If you think you know Ealing Studios from the glory days of The Lavender Hill Mob, it is time to fast forward. The new Ealing Studios, launched in 2000, has worked on films including The Importance of Being Earnest and Valiant and is quietly ramping up its future business.

Having a known brand can be useful, although the current incarnation does not have rights to the classic Ealing Studios librar- ies. "The new Ealing will define itself over time," says Ealing head Barnaby Thompson. "We're trying to re-energise a great, esteemed classic brand, which is always a challenge. The good news is that there's enormous fondness for the studio, and it is associated with high standards."

Over the past few years, Ealing Studios has quietly reshaped its business, focused on growth plans for the future, and recently launched Ealing Studios International, its own sales unit that will be in Cannes for the first time. The projects being sold include Ealing productions such as I Want Candy, the in-production star-studded remake of St Trinian's, and Julian Fellowes' From Time To Time. J&M and FilmFour veteran Natalie Brenner is running the sales division.

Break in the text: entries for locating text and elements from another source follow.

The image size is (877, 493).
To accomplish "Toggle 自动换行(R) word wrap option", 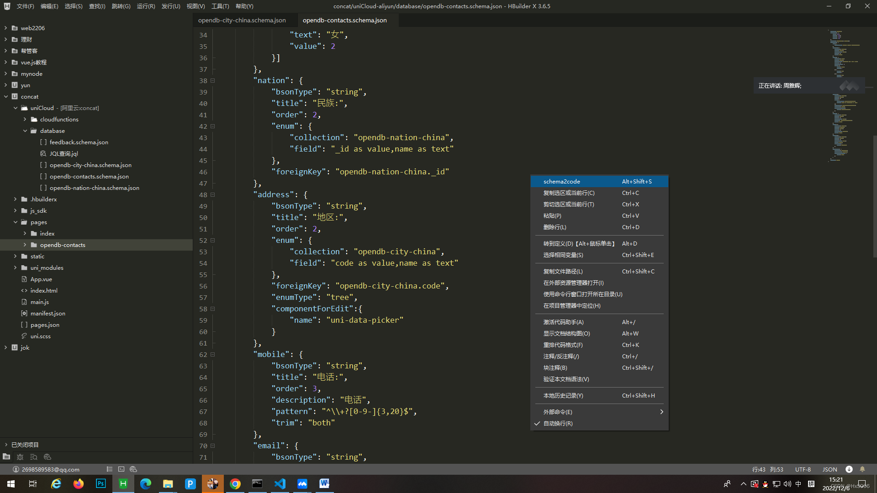I will click(558, 424).
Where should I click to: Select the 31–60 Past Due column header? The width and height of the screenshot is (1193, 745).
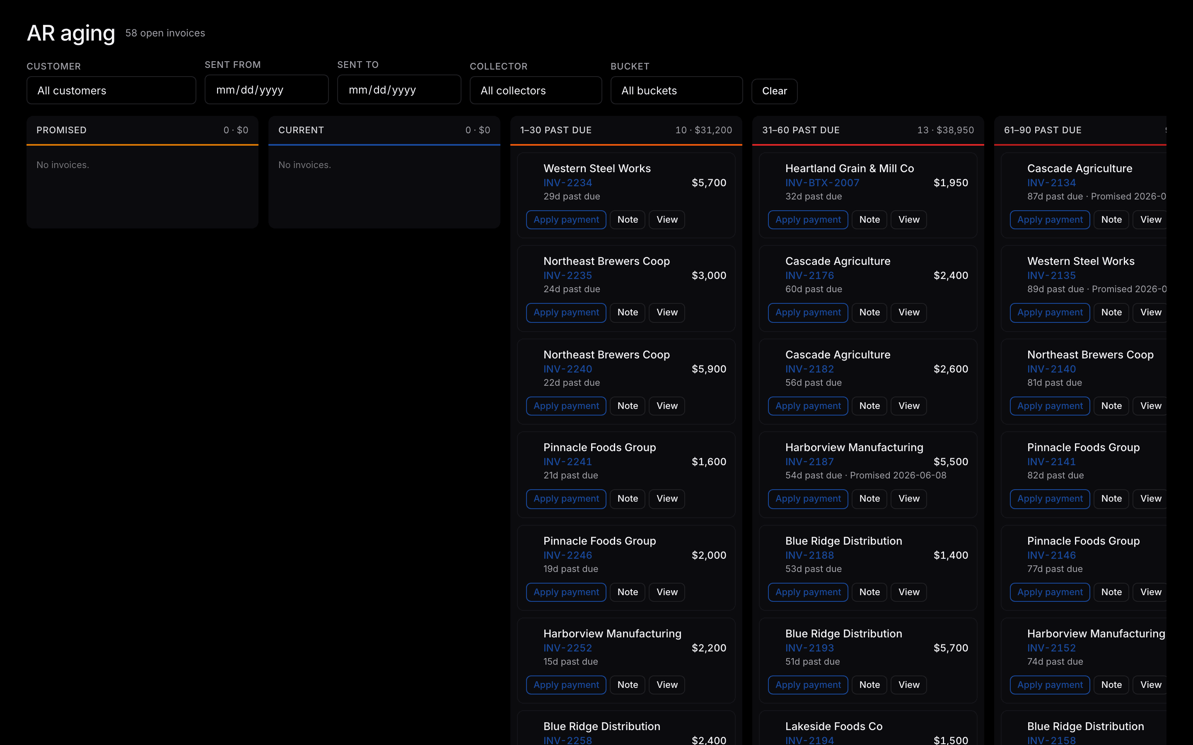(868, 131)
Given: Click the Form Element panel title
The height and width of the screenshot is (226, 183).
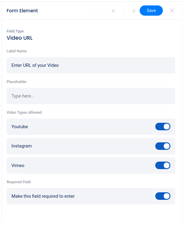Looking at the screenshot, I should tap(22, 11).
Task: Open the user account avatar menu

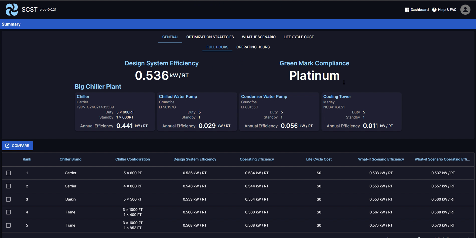Action: (x=465, y=10)
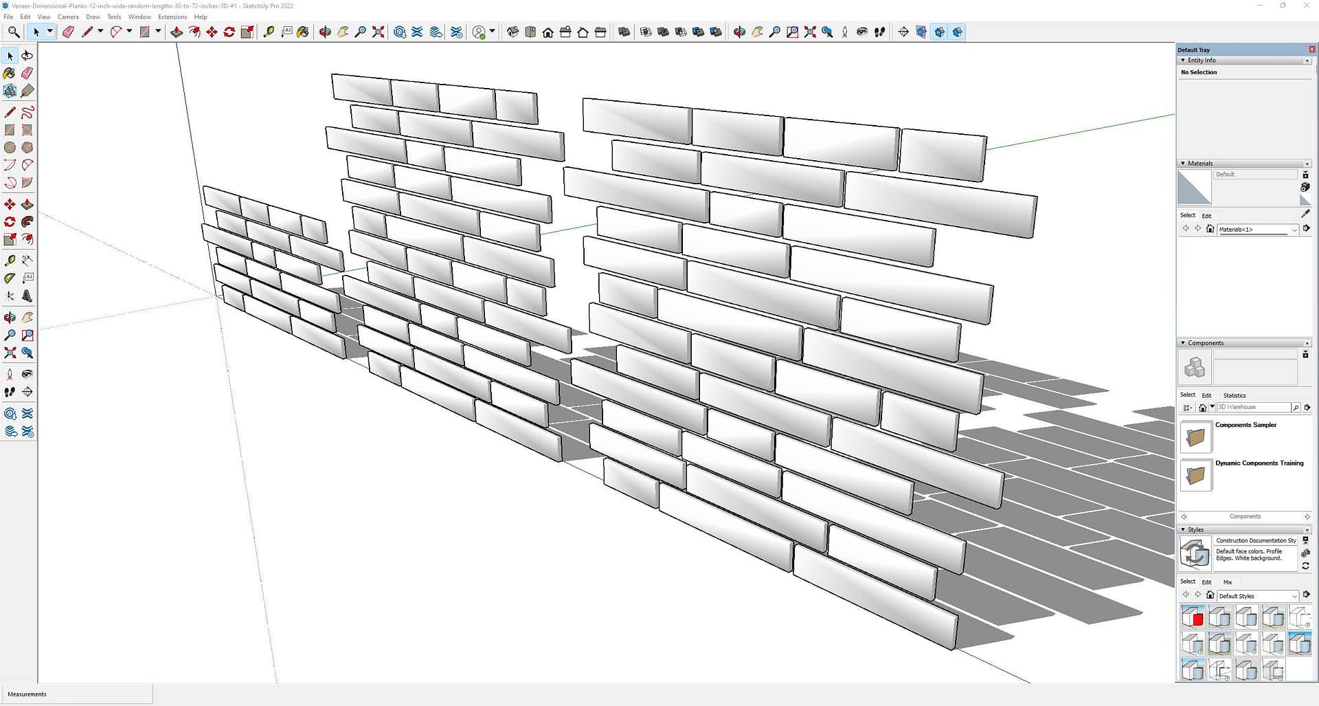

Thompson says: "As a production company, you have to be involved in sales and distribution because that gives you a relationship with distributors and puts you closer to the marketplace to make sure you're making the right films. It helps you control the films you do make."

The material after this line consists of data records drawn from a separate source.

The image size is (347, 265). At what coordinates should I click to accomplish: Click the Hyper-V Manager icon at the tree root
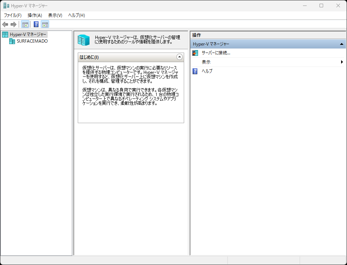pyautogui.click(x=5, y=35)
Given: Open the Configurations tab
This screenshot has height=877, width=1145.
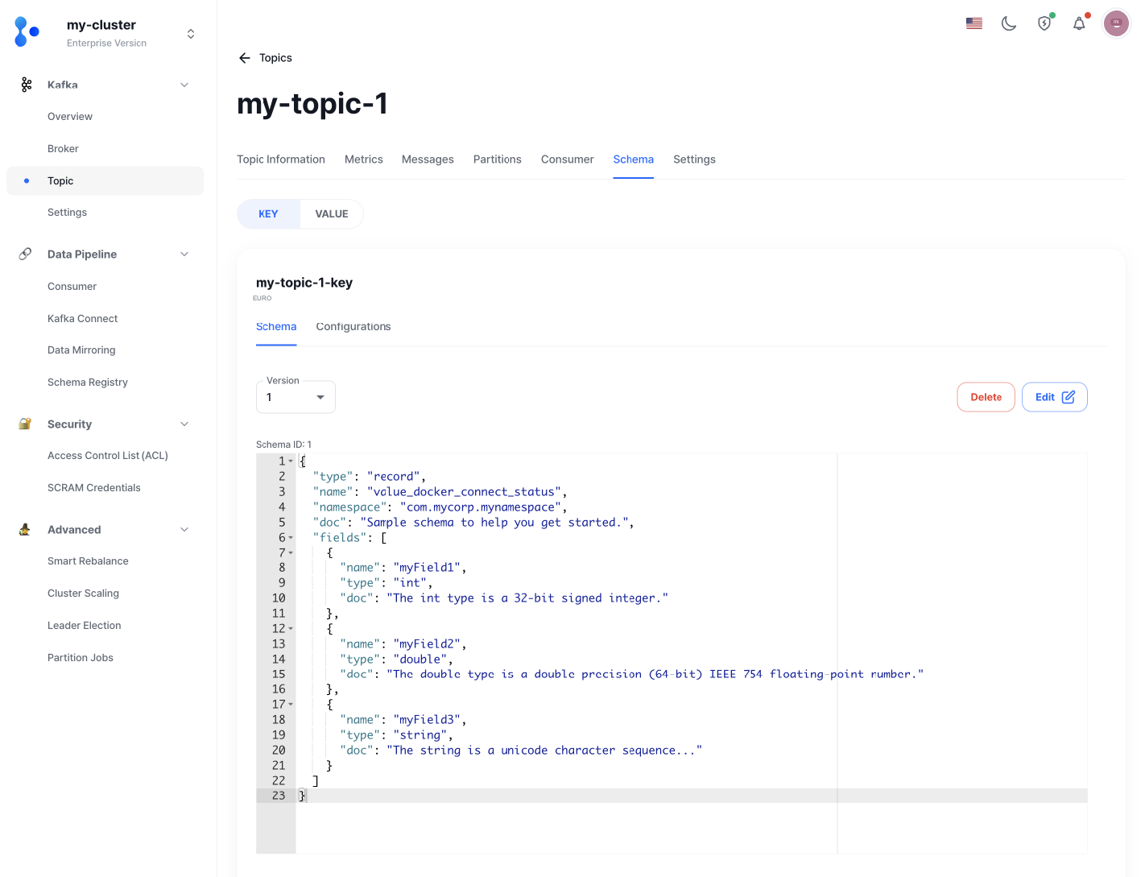Looking at the screenshot, I should pyautogui.click(x=353, y=326).
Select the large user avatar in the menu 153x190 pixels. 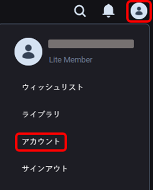(x=28, y=52)
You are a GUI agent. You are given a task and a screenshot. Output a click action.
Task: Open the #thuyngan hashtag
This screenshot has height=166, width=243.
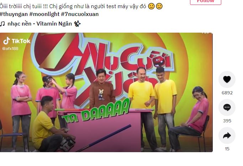(x=14, y=14)
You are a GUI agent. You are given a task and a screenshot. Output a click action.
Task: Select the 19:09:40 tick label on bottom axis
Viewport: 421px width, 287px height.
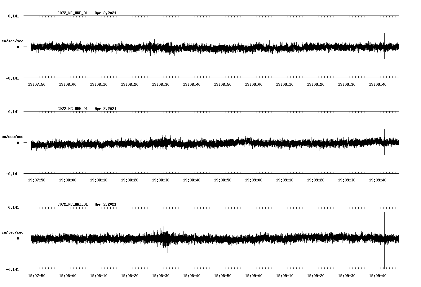tap(378, 275)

Ealing's managing director James Spring notes that the company wants to be involved in every step of the film-making process. "Yes, this is a facility where you can produce films, but we are also a developer, producer and distributor of films internationally," he says. "We want to get involved in a wholesale way." Other plans include creating a stronger web presence, including retail.

Ealing's Fragile Films had worked on co-selling movies but is now purely a production banner. "Our ambition is that we'll do individual deals with other production companies to produce and distribute movies and also bring two or three other production labels under the Ealing umbrella," Spring explains.

Looking ahead, Ealing will look to do larger international films in the $25m range, along with continuing UK films in the $10m-$15m range. Two larger projects that could shoot in 2008 are a US project and a European thriller. Thompson says: "There seems to be gap in the $15m-$30m range films that studios aren't making as much now. To grow the company we'll need to work on bigger films."

St Trinian's - which Oliver Parker and Thompson are co-directing and co-producing with a cast including Rupert Everett and Colin Firth - will continue shooting through May 24. All eyes are on the film as a defining project for the reinvigorated Ealing. "If we can recreate the spirit of the old movies then we'll have something," Thompson says on the set. "It could help define and crystallise the new Ealing."

Ealing cannot compete with Pinewood in terms of studio space, but the company has been renovating its facilities and creating new offices. "The medium and long-term lets give us long-term stability," Spring says.